* begin *
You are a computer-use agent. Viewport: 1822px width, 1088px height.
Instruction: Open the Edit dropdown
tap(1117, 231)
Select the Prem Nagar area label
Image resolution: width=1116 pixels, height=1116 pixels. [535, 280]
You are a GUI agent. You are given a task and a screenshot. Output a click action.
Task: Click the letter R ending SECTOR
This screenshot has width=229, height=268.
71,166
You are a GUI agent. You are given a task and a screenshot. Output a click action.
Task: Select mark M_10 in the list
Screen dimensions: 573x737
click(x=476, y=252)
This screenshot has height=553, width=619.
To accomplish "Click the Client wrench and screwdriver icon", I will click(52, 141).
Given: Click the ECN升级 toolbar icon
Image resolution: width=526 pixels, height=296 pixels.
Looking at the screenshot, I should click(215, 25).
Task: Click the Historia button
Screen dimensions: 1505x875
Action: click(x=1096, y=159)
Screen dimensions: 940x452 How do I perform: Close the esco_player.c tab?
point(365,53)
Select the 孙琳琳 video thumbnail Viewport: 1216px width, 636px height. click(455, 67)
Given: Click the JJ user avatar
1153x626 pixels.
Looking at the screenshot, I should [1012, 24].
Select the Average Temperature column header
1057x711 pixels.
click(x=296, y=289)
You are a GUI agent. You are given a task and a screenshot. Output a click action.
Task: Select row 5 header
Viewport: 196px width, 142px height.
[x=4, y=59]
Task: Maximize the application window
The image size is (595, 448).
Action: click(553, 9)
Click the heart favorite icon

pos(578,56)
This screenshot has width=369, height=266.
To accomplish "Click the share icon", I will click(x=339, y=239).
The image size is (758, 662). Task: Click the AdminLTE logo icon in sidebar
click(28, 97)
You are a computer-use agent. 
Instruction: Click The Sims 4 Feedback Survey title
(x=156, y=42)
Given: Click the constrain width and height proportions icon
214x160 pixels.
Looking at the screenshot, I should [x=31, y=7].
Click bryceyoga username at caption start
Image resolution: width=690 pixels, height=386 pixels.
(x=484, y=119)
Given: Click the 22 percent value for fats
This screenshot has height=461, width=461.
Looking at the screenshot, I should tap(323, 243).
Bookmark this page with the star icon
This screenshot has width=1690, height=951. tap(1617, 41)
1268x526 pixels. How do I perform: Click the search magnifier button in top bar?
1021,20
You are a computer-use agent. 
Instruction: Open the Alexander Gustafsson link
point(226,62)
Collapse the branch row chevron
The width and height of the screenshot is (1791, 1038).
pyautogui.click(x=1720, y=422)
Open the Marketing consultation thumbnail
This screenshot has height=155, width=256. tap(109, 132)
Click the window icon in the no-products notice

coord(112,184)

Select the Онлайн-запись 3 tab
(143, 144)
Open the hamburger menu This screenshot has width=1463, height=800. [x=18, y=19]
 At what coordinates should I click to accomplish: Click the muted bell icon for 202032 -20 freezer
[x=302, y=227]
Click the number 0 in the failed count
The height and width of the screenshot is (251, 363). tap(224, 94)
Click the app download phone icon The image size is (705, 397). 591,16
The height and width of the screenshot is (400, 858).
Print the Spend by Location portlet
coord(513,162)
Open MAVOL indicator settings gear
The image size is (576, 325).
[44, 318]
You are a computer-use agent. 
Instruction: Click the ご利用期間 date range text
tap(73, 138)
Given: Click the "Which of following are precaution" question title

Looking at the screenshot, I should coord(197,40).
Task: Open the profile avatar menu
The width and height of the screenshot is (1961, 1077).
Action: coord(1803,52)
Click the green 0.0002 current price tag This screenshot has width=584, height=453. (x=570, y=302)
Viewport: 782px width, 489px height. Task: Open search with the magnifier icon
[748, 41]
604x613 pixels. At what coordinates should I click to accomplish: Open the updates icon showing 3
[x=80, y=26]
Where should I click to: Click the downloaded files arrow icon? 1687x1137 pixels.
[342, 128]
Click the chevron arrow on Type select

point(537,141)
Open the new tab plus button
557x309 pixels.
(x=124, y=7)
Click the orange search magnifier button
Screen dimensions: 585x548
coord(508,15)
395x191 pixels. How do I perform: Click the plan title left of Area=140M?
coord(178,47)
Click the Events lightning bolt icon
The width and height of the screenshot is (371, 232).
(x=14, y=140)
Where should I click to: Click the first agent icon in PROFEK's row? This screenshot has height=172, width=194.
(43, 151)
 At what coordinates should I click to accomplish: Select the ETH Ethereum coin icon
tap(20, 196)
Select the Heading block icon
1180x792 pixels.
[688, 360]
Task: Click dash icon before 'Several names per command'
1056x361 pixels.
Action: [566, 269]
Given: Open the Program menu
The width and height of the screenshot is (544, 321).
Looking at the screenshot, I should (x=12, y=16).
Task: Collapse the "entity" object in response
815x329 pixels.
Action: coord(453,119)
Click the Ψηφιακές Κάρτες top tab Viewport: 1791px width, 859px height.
* end *
Reproduce the records word for word, from the first line through the line containing "Select the 孙琳琳", with both ends included.

ANSWER TO THE EXERCISE:
You are a computer-use agent. Viewport: 1822px width, 1088px height.
Instruction: Open the Edit dropdown
tap(1117, 231)
Select the Prem Nagar area label
Image resolution: width=1116 pixels, height=1116 pixels. [535, 280]
You are a GUI agent. You are given a task and a screenshot. Output a click action.
Task: Click the letter R ending SECTOR
This screenshot has width=229, height=268.
71,166
You are a GUI agent. You are given a task and a screenshot. Output a click action.
Task: Select mark M_10 in the list
Screen dimensions: 573x737
click(x=476, y=252)
This screenshot has height=553, width=619.
To accomplish "Click the Client wrench and screwdriver icon", I will click(52, 141).
Given: Click the ECN升级 toolbar icon
Image resolution: width=526 pixels, height=296 pixels.
Looking at the screenshot, I should click(215, 25).
Task: Click the Historia button
Screen dimensions: 1505x875
Action: click(x=1096, y=159)
Screen dimensions: 940x452 How do I perform: Close the esco_player.c tab?
point(365,53)
Select the 孙琳琳 video thumbnail Viewport: 1216px width, 636px height. click(455, 67)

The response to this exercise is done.